In this first instalment, Rose talks about her initial symptoms, shock diagnosis and a bumpy start to her gruelling treatment regime.
"I’d been experiencing painful ‘tingles in my arm and my GP referred me to the neurology clinic at University College Hospital London, as a ‘precaution’. A CT scan revealed ‘something’ on my brain and I was told to prepare myself that it might be a tumour. An MRI scan three days later revealed the worst-case scenario – an inoperable, grade four Glioblastoma Multiforme (GBM).

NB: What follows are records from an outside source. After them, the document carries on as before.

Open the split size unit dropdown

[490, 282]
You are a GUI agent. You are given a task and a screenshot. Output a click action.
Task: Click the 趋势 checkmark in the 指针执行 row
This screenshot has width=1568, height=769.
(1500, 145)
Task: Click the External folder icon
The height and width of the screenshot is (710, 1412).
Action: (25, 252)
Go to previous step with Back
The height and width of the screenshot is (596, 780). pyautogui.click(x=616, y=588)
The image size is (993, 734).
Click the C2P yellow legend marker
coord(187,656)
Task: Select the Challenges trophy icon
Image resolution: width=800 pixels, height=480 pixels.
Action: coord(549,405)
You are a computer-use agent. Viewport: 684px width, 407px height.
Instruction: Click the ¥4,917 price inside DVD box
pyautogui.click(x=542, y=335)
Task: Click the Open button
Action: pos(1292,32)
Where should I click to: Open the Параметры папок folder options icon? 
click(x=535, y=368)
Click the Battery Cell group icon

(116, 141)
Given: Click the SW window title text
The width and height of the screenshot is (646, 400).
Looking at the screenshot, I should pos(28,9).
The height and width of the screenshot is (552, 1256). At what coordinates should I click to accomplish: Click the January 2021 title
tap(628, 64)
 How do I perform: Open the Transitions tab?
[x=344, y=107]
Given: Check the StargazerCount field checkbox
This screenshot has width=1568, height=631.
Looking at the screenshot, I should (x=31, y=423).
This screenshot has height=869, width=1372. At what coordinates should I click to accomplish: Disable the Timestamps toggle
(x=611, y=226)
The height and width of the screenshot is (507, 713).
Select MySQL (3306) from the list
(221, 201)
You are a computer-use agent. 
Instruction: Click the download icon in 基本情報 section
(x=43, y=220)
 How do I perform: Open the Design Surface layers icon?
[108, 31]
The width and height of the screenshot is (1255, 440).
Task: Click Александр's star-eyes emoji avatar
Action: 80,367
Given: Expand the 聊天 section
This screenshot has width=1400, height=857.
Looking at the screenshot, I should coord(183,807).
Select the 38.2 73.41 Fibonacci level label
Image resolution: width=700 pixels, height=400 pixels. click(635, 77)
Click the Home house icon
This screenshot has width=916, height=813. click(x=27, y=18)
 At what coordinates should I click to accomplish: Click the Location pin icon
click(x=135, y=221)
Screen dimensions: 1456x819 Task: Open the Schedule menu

"With little time to digest the news, I quickly began a six-week course of chemotherapy and radiotherapy. Other than some sickness and fatigue, which I was expecting, it was all going swimmingly. The next day things took a turn for the worse. I woke from a nap vomiting, with a very high temperature, and feeling extremely confused — I knew I needed help. My boyfriend Tom called an ambulance, and by the time it arrived they found me in what they called an ‘altered mental state’. I didn’t know where I was, who I was or who I was with. I couldn’t tell the paramedics what city we were in or what year it was.
"Apparently, it was a combination of bruising from the biopsy, swelling in my brain and the tumour having grown a little. I was sent home with an enormous bag of medication and, luckily, things have improved since. Looking back though, it was slightly terrifying.
"In spite of a shaky start to treatment, I’m determined to use my diagnosis as a source of strength and a means to thrive and feel better. I’m feeling grateful for the wonderful friends and family I have around me. I’ve received so many messages of support from strangers online too. It means a lot. Bobby is quaking in his boots!"